Biden reached out Friday to the lead Democratic negotiator, Sen. Kyrsten Sinema of Arizona, and reiterated his strong support for the compromise agreement, according to a readout from the White House.
Senate Republican leader Mitch McConnell of Kentucky set the tone for the turn of events, signaling late Thursday where the party was headed.
He framed the argument in a floor speech and a subsequent Fox News interview, declaring that Biden’s messaging from his two news conferences Thursday “makes your head spin.”
McConnell has been highly skeptical of Biden’s agenda, vowing his “100%” focus to defeat it. He is not part of the negotiating team of five Republican and five Democratic senators who have been laboring for months on a potential deal.

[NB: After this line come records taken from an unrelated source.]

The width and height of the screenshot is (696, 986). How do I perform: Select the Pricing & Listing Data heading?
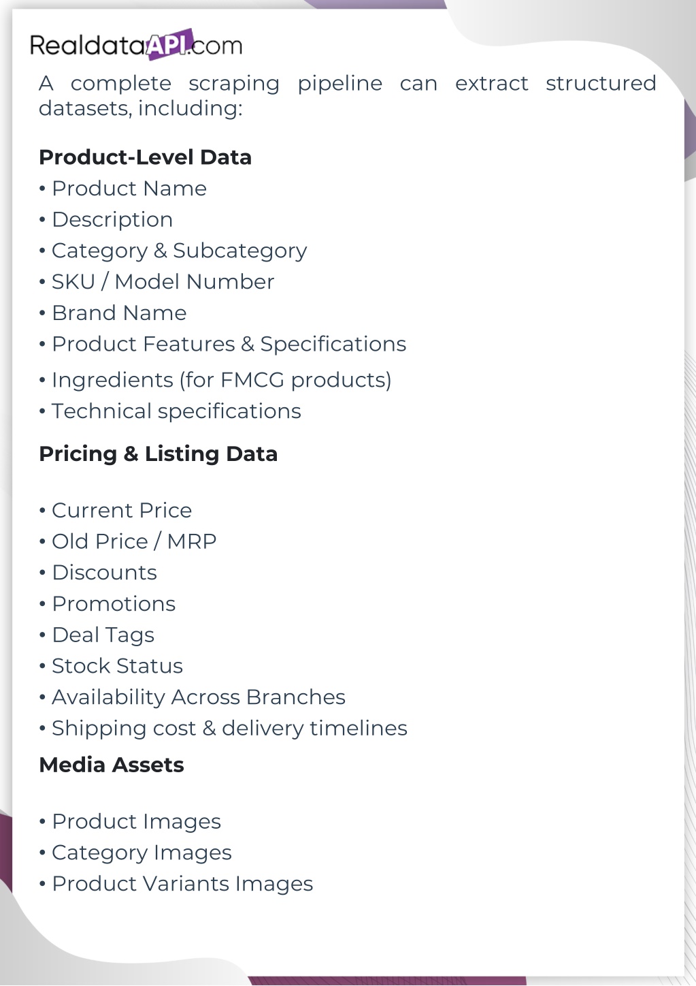pyautogui.click(x=158, y=454)
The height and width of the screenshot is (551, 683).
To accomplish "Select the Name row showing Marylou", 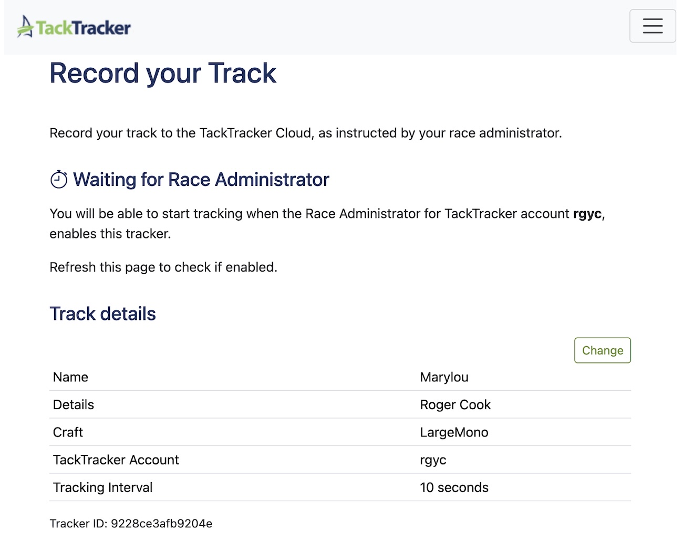I will (444, 377).
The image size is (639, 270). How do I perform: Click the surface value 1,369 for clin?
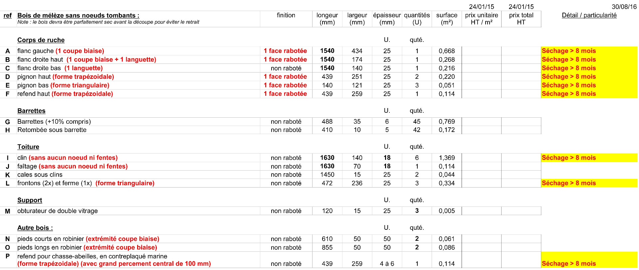point(447,158)
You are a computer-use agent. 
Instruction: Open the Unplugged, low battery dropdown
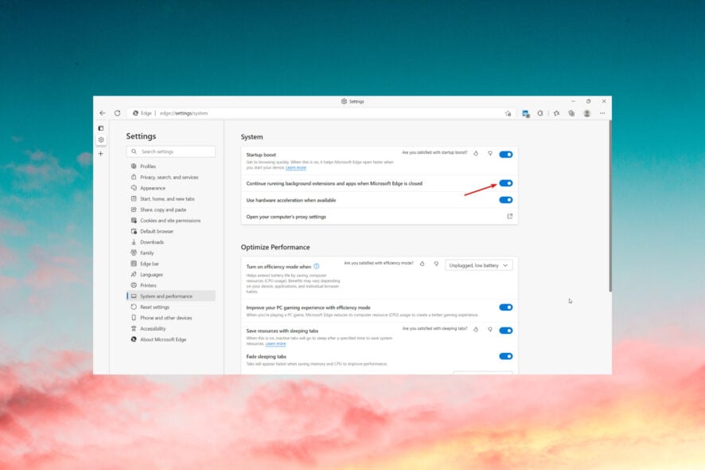[479, 264]
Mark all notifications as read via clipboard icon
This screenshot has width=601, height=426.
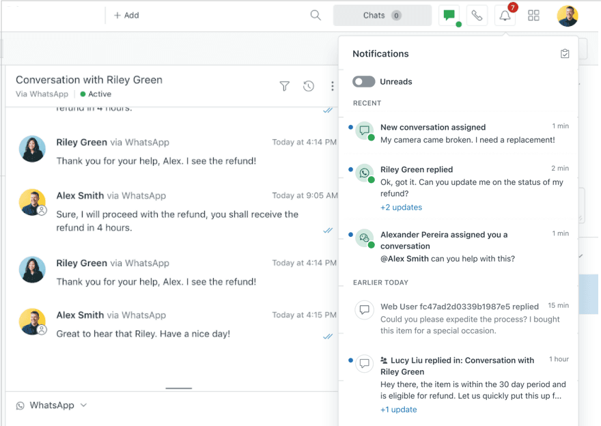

Senators who were part of the bipartisan group were initially thrilled at striking the compromise. Many of them spoke about how it would be good not just for rebuilding the nation’s roads and bridges, but also for showing the world that the United States government was functioning well.
Only after senators tuned in later to Biden’s second news conference, where he outlined the path ahead, did frustrations mount and frantic phone calls begin.
At the press conference, Biden was asked what he meant by having the two packages move through Congress to his desk in “tandem.”
“If they don’t come, I’m not signing. Real simple,” Biden said.
Senators from the group were never told of such an explicit linking of the two packages, the two people familiar with the discussions said.
It never came up in their talks with the White House advisers or with Biden himself during Thursday’s meeting of the group of 10 key negotiators, they said.
Ten Republican senators would be needed to pass the bipartisan accord in the 50-50 Senate, where 60 votes are required to advance most bills.
While the senators in the bipartisan group are among some of the more independent-minded lawmakers, known for bucking their party’s leadership, it appears McConnell’s criticism of Biden’s approach could peel away Republican support.
The White House insisted that senators have been well aware of the two-bill strategy, which has been openly discussed for months. They all but dared the Republicans to argue their way out of supporting what appeared to be a popular compromise of shared priorities.
“That’s a pretty absurd argument for them to make,” Psaki said. “Good luck.”
Democrats plan to push the broader package through using a special budget process that would allow passage of their own priorities on a simple majority vote of 51 senators, with Vice President Kamala Harris a tiebreaker.
Progressive lawmakers have pushed for the more robust investments and could withhold their votes, as well, on any bipartisan package unless they have guarantees the $1 trillion effort won’t be the end of the road.
Rep. Pramila Jayapal, D-Wash., the chair of the Congressional Progressive Caucus, said Friday that the bipartisan infrastructure bill “simply isn’t enough.”